» **REQUIREMENT**
Type out the lines below exactly, pictures excluded.

Saved data entries:
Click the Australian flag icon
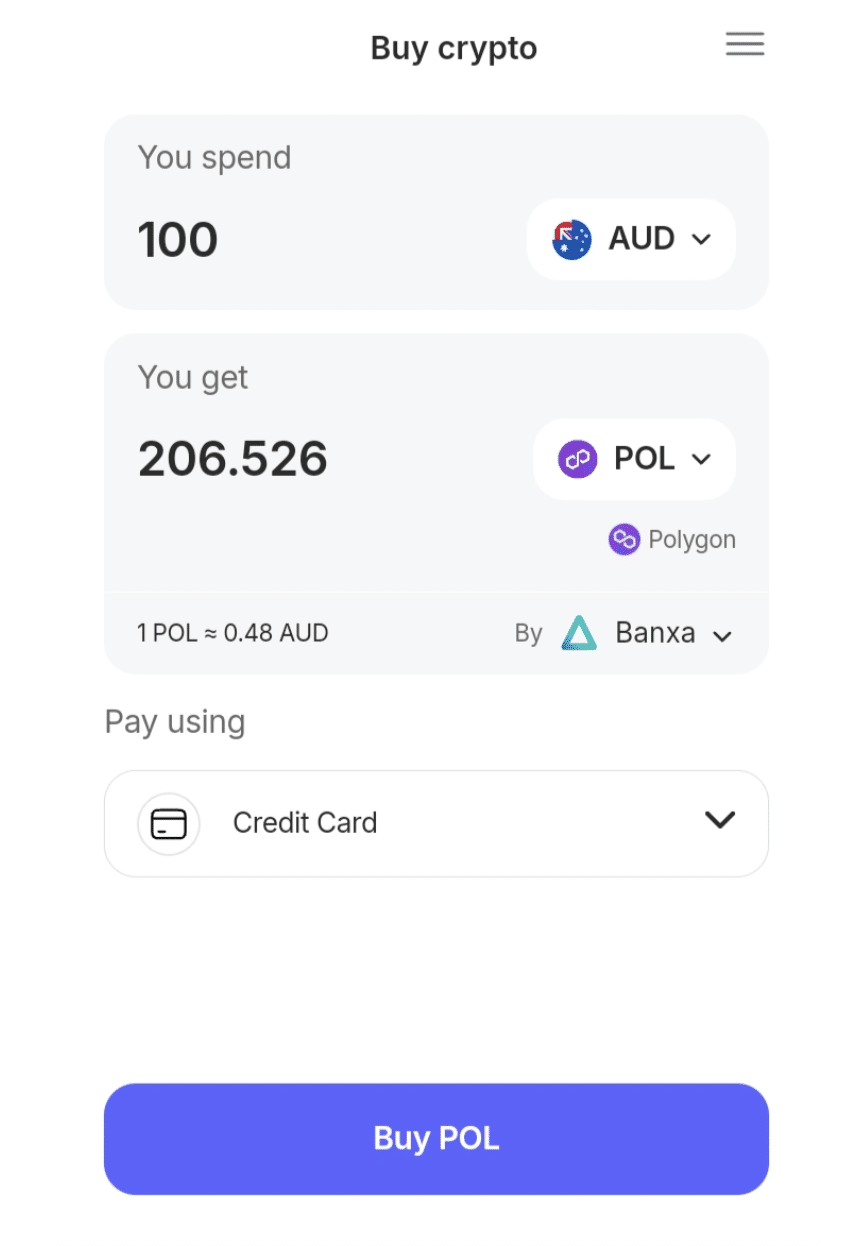point(572,240)
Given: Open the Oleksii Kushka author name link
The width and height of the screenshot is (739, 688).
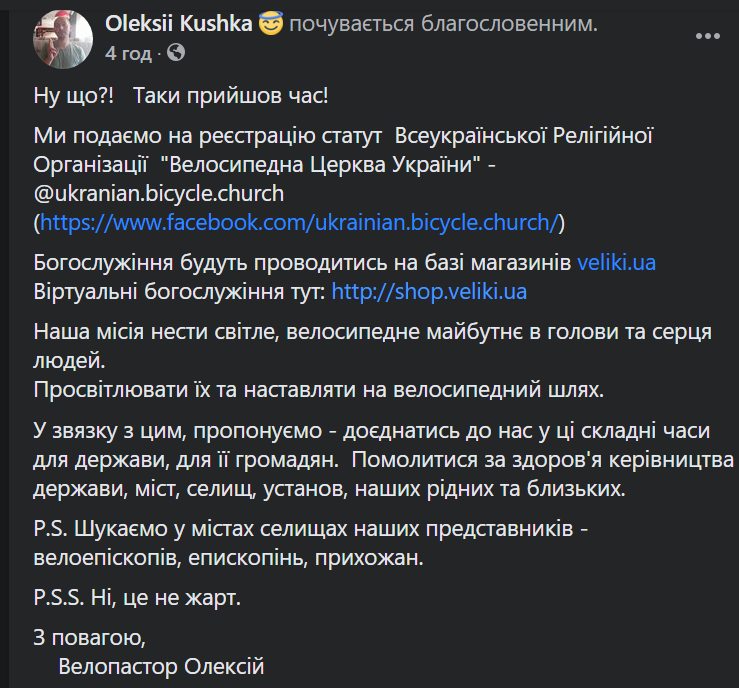Looking at the screenshot, I should 179,24.
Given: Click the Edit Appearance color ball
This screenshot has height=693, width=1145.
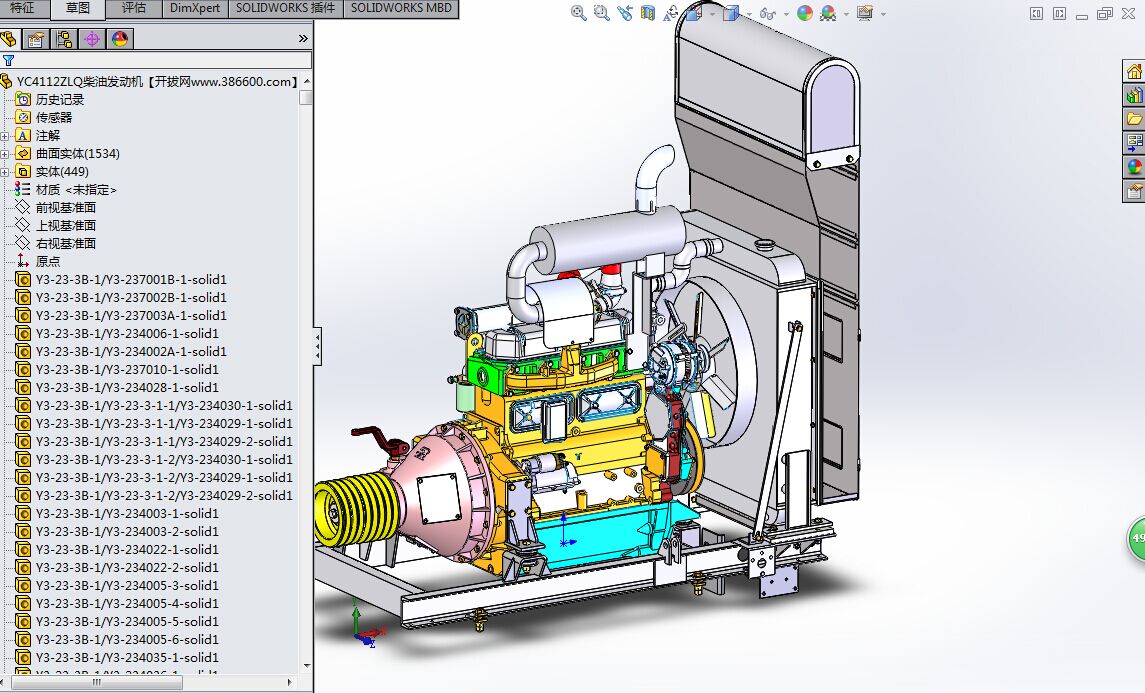Looking at the screenshot, I should click(x=805, y=13).
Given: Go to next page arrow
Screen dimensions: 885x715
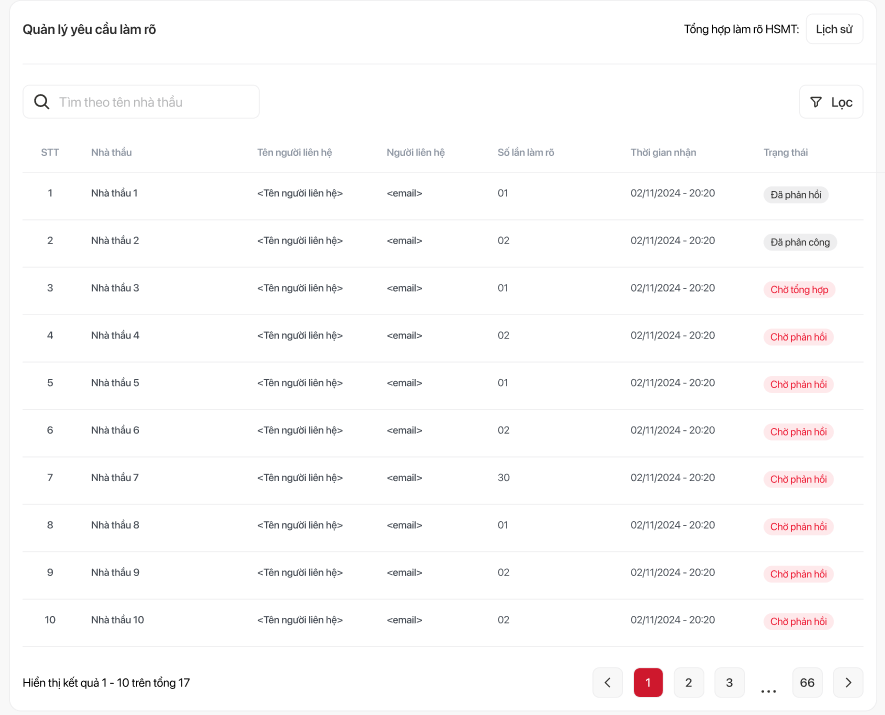Looking at the screenshot, I should point(848,683).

» **OUTPUT**
Click the Australian flag icon
point(572,240)
Given: Open the Oleksii Kushka author name link
The width and height of the screenshot is (739, 688).
Looking at the screenshot, I should 179,24.
Given: Click the Edit Appearance color ball
This screenshot has height=693, width=1145.
Looking at the screenshot, I should click(x=805, y=13).
Given: Go to next page arrow
Screen dimensions: 885x715
Looking at the screenshot, I should point(848,683).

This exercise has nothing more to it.